● **Exercise input**
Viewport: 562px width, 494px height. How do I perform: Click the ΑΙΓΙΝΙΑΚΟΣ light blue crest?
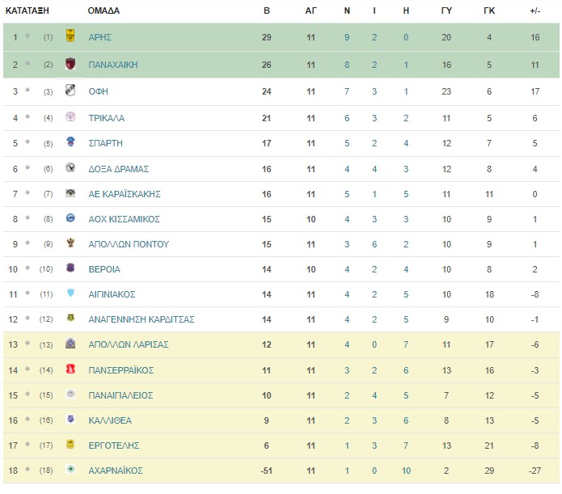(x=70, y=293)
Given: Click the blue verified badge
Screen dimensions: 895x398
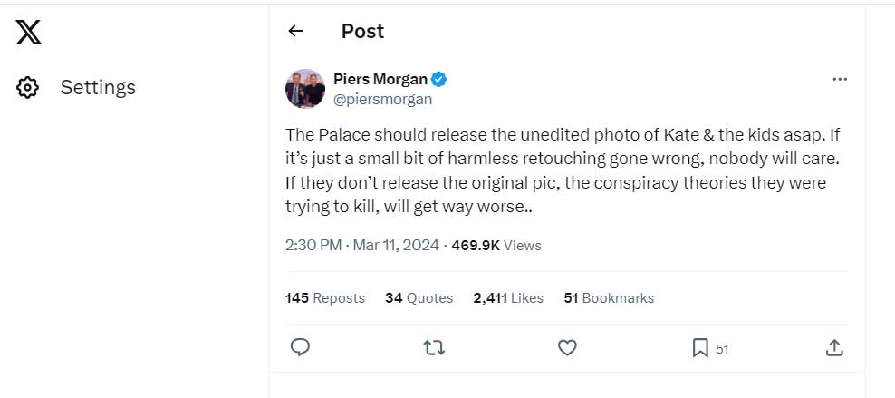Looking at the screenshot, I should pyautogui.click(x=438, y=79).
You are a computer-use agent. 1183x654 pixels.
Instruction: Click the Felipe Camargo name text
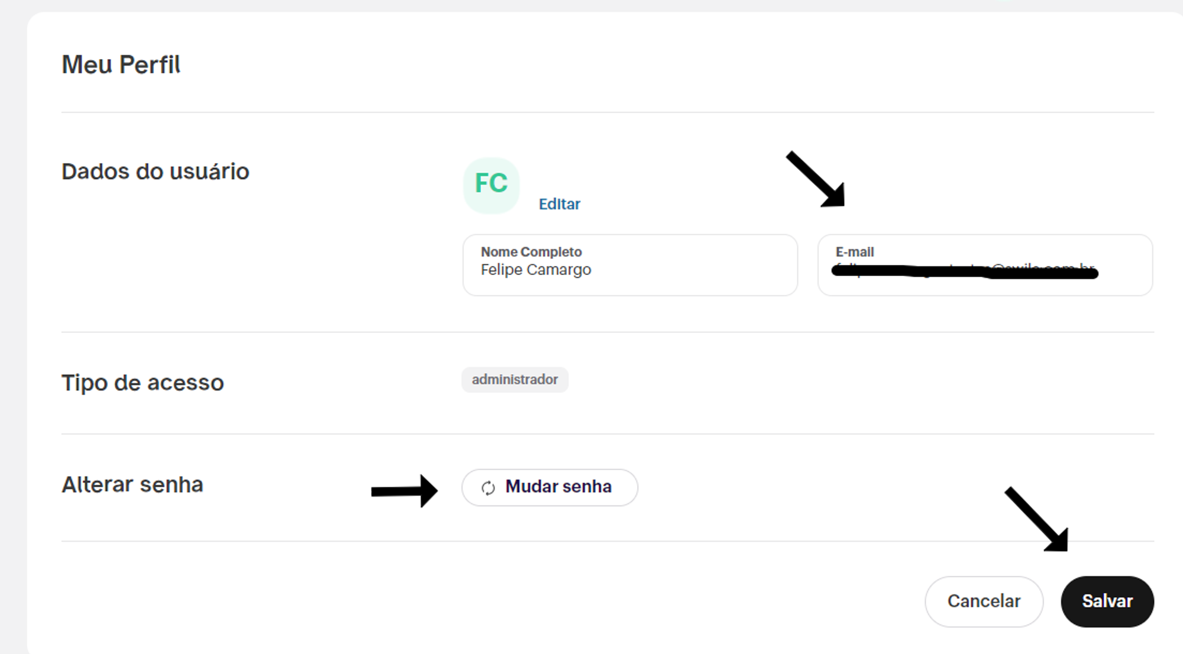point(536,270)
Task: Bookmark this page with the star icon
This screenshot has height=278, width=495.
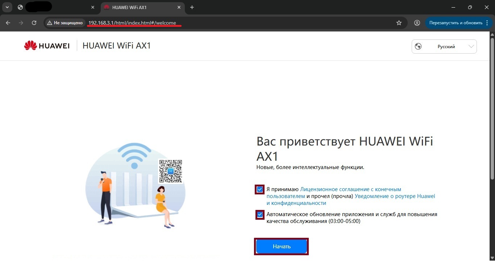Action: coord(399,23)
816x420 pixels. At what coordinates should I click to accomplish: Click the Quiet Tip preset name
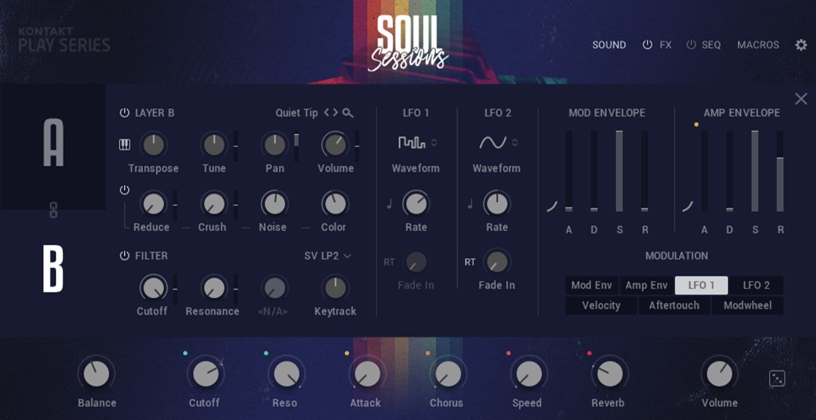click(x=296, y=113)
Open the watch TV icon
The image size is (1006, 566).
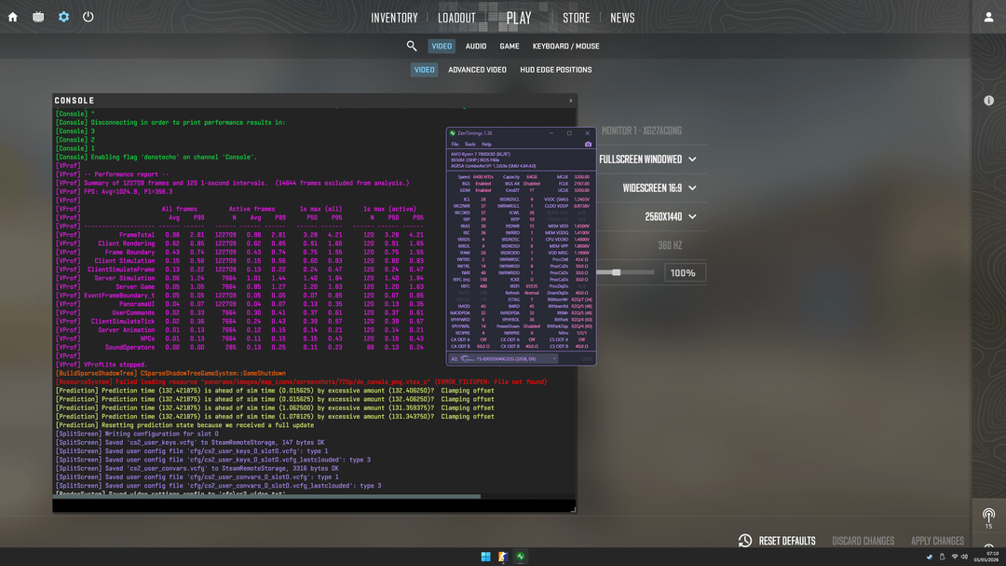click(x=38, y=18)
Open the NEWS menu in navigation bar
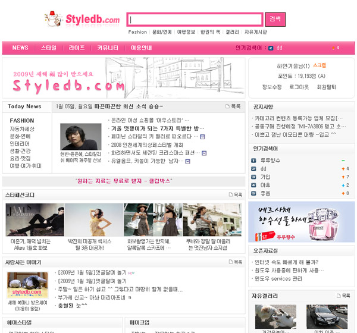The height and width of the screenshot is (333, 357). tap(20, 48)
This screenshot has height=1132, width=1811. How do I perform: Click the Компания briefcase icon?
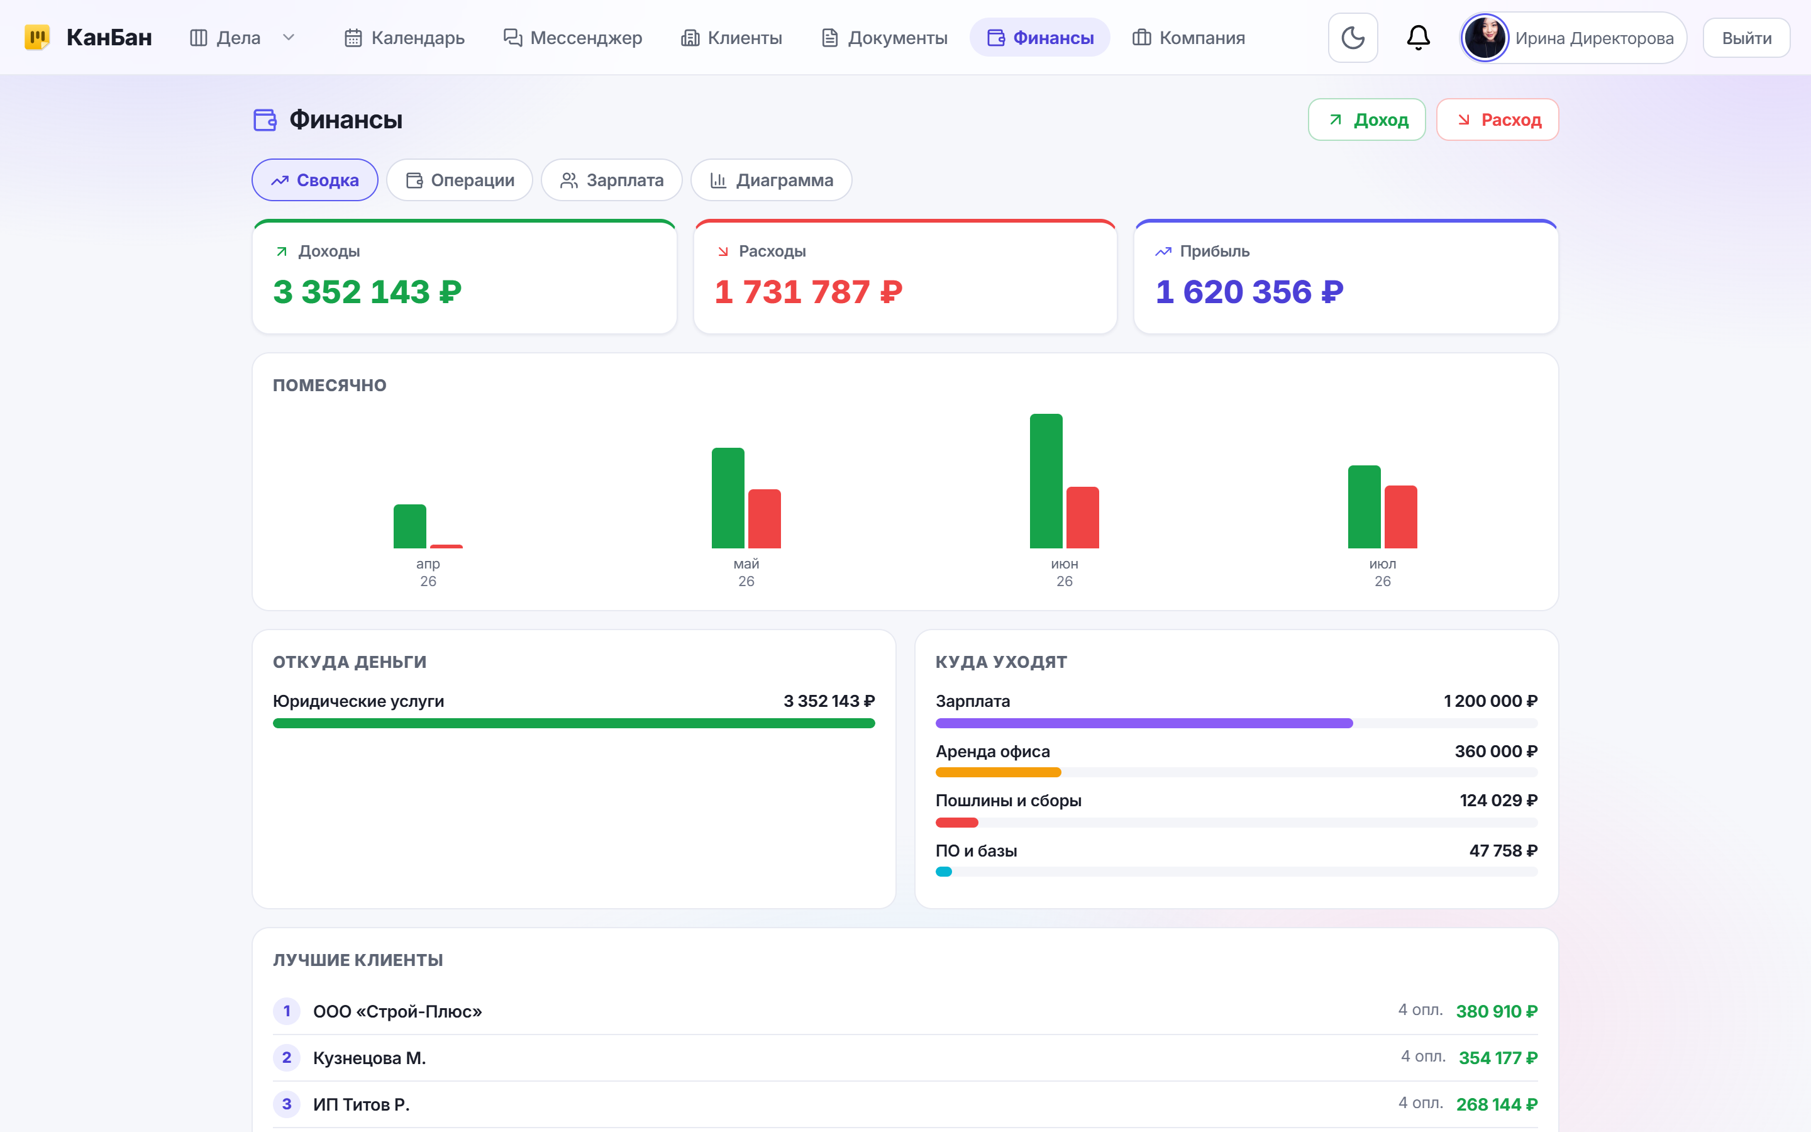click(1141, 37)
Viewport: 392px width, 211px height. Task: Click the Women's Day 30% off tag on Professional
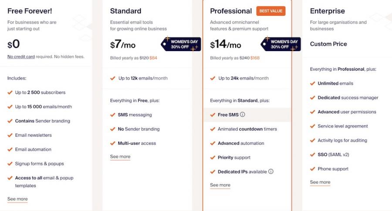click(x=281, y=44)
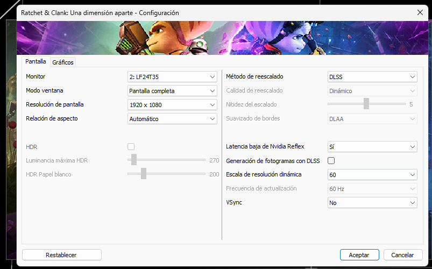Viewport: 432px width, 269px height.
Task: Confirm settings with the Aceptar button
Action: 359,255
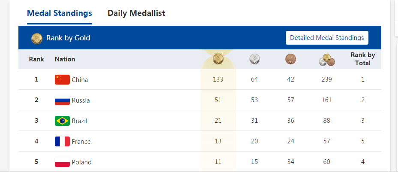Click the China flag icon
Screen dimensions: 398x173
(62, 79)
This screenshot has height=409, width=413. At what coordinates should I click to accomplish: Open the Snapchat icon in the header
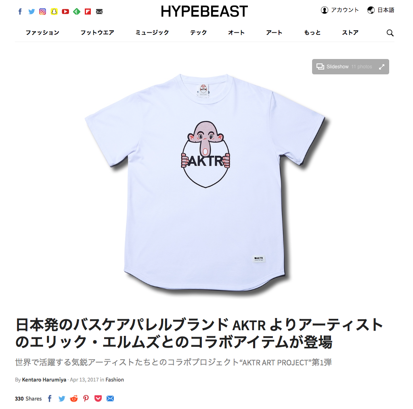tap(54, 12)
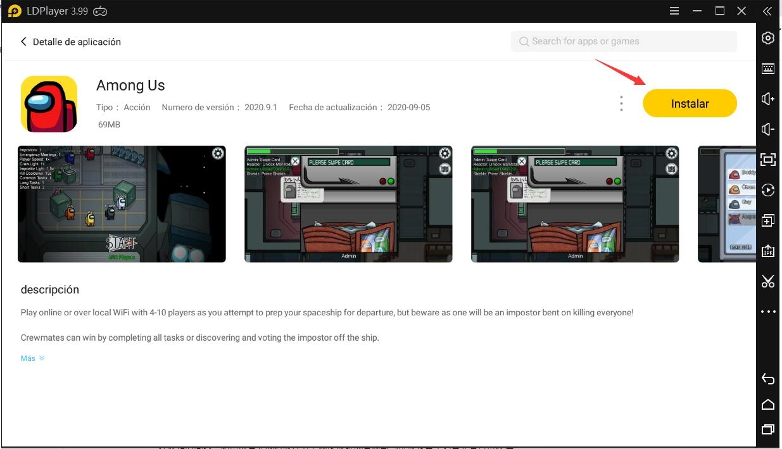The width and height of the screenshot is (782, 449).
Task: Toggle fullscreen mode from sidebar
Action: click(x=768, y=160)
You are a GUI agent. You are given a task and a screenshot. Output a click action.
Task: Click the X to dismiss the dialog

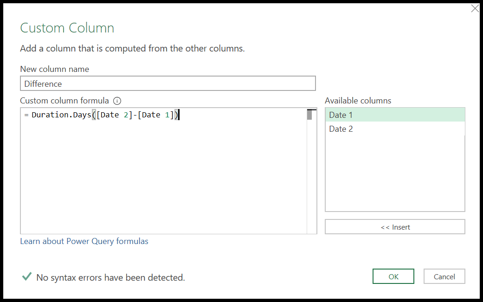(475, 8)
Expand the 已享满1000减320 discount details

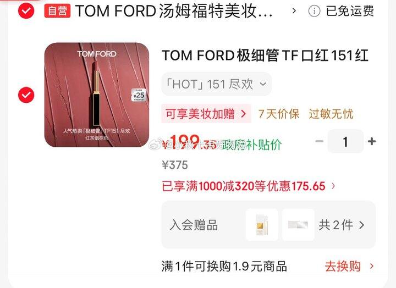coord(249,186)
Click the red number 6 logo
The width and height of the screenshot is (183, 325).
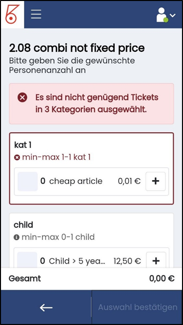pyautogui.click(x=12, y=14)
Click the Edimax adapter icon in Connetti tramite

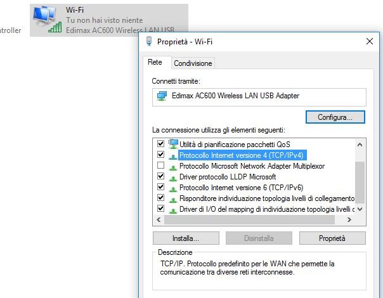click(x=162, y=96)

● **Work task**
Report each line of the material in which the string "agent" occurs.

● **Answer to the problem**
You are a computer-use agent. 1183x654 pixels.
You are a GUI agent. You are given a task and a screenshot. Output a click action.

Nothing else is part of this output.